Menu
Menu

BANYAK cerita yang aku dengar setiap malam dari nenekku. Tentang masa kecilnya atau tentang para tentara Jepang yang sering mengincar gadis-gadis di masa remajanya. Alzheimer.


Oleh: Yonetha Rao |

Lahir di Oebeo, Noemoti, Timor Tengah Utara, 21 April 1992. Menyelesaikan studi Pendidikan Bahasa Inggris di Universitas Timor, Kefamenanu, TTU. Ia pernah mengajar di Universitas Nusa Nipa, Maumere, Flores. Buku-bukunya yang sudah terbit adalah kumpulan puisi Tangisan Sang Perawan (Kupang: Penerbit Lima Bintang, 2011) dan Surat Cinta dari Yesus (Yogyakarta: San Juan, 2020). Saat ini ia berdomisili di Yogyakarta.


“Kamu siapa?”

Pertanyaan itu terucap dari mulut nenekku beberapa tahun silam ketika aku mengunjunginya di rumah Mama Besa Agnes, tempat ia dirawat oleh keluarga anak perempuan tertuanya itu.

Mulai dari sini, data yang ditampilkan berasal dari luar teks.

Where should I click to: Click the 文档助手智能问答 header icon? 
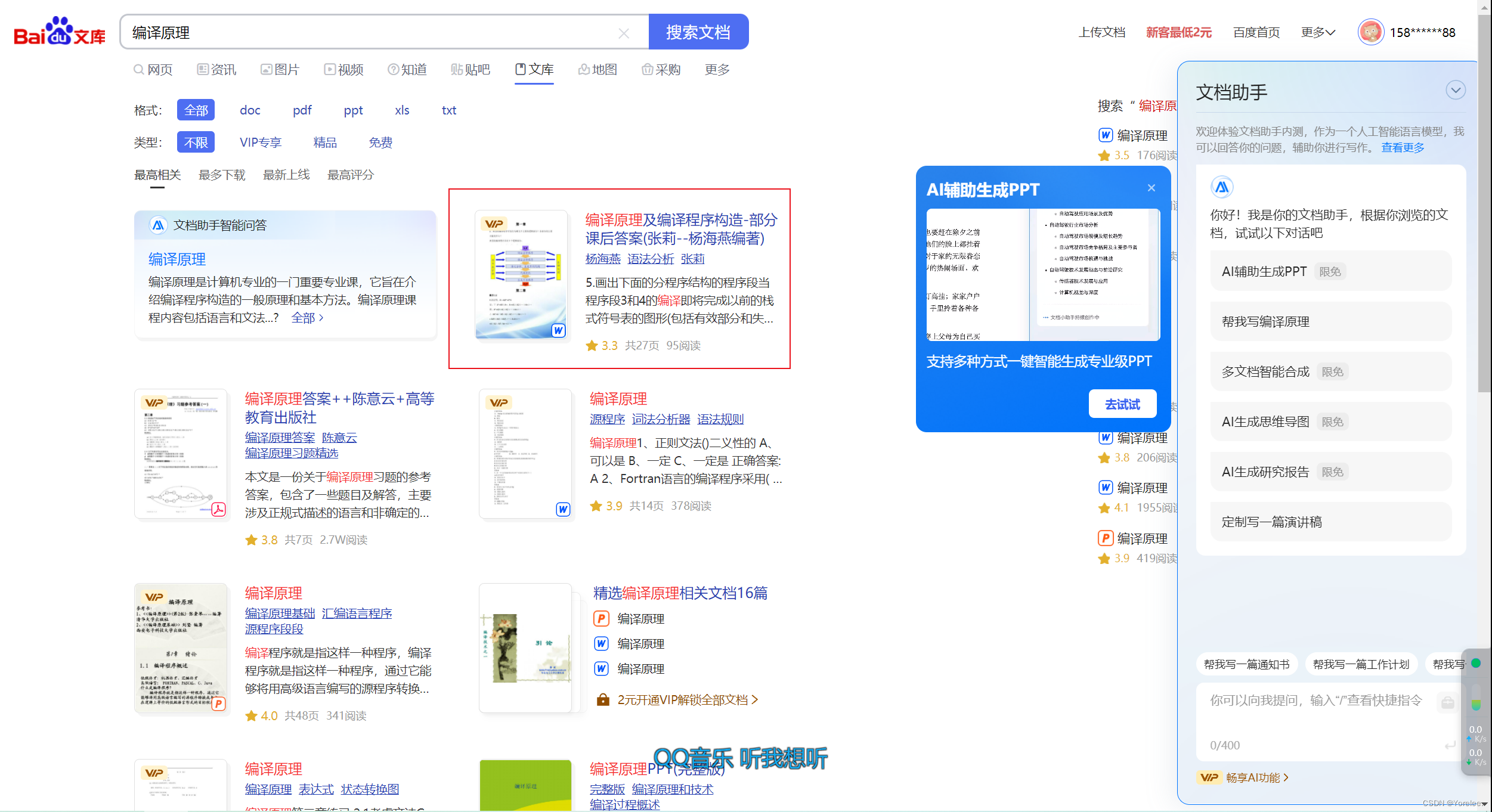coord(158,225)
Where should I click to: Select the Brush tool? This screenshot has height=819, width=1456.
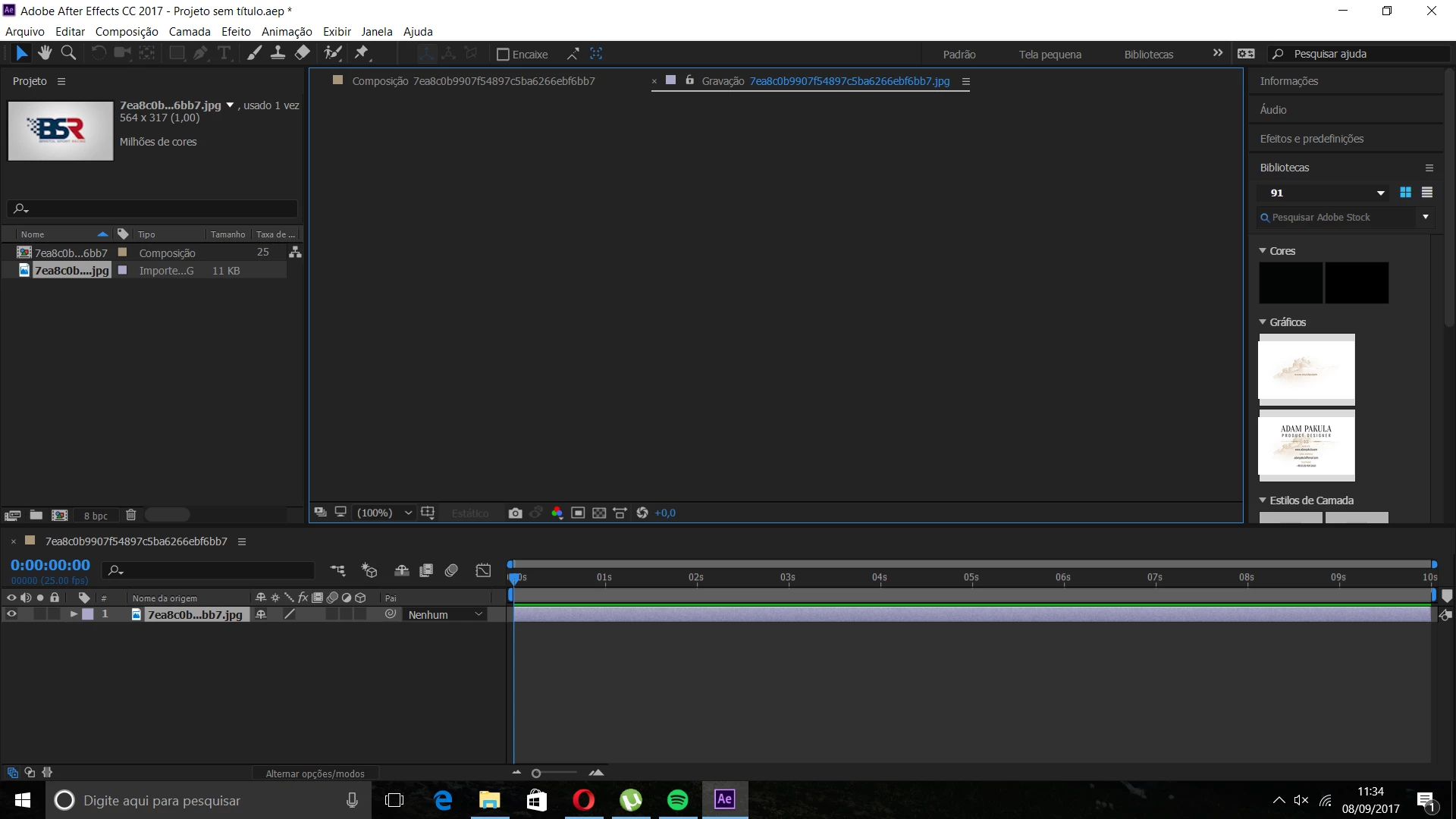[254, 53]
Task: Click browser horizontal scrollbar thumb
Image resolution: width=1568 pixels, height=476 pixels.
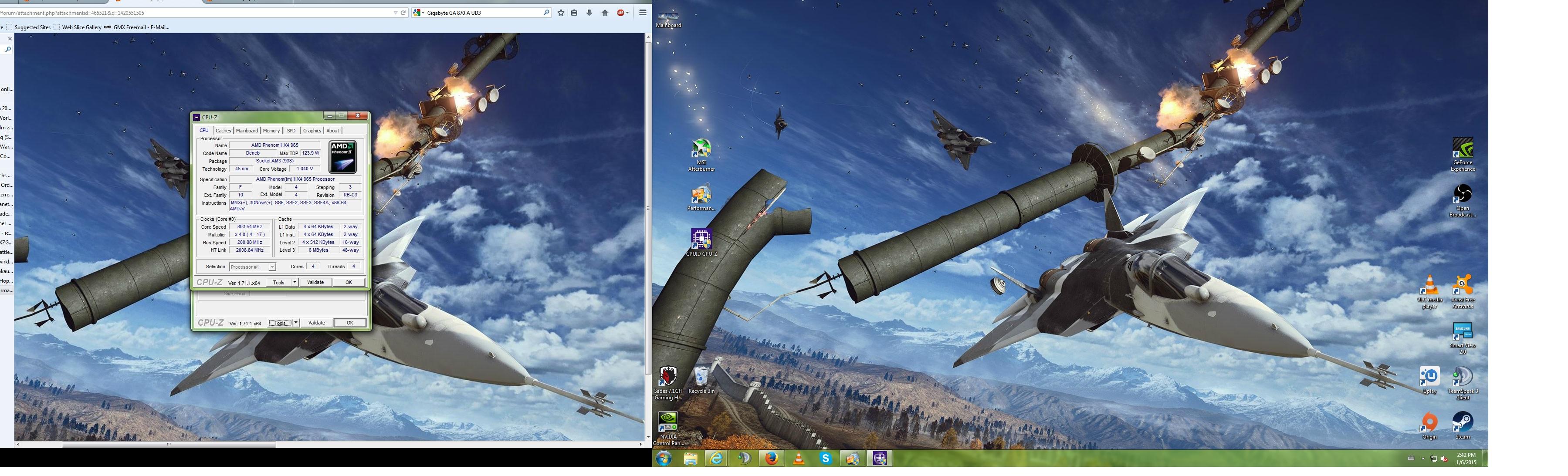Action: point(169,444)
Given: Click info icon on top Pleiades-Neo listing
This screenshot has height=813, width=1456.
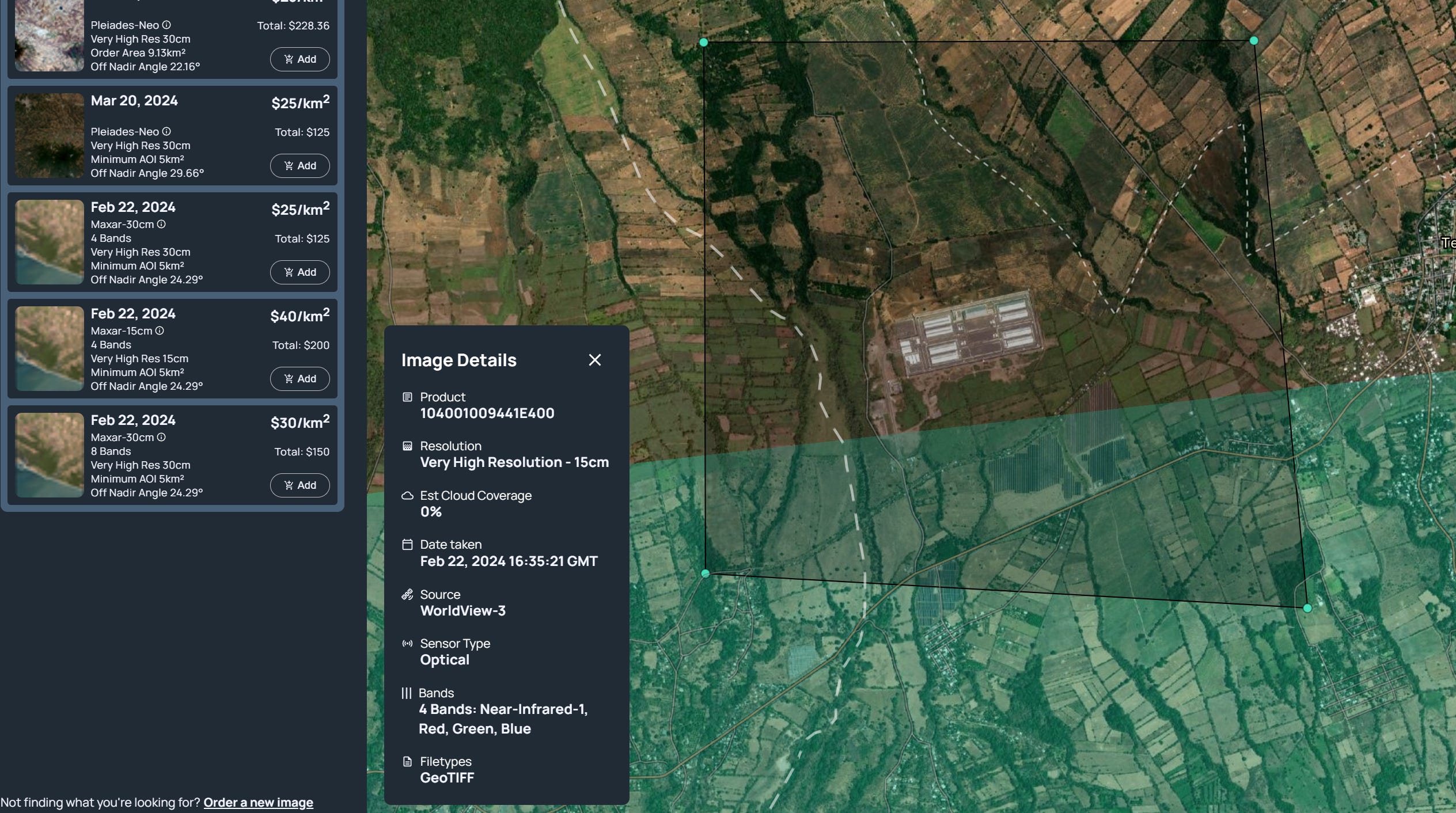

Ya, ia tak lagi mengenaliku. Dan sebetulnya bukan hanya diriku yang tak ia kenali. Anak-cucunya yang lain pun akan mendapatkan pertanyaan yang sama. Bahkan yang lebih menyedihkan bagi kami, beberapa waktu terakhir ia juga lupa pada namanya sendiri.

Aku keluar dari kamar nenek, duduk di sudut luar rumah Mama Besa dan terisak kecil. Bagaimana mungkin ia lupa padaku? Lupa pada semua nama anak-anaknya sendiri? Aku tak mampu menahan rasa sesak di dadaku. Aku ingat seminggu sebelumnya ketika ia ditanya oleh Elsa, kakak sepupuku, apakah ia masih ingat nama suaminya, ia justru memberikan jawaban yang bagi orang lain mungkin bakal terdengar lucu. Namun tidak bagi kami anak-cucunya tentu saja.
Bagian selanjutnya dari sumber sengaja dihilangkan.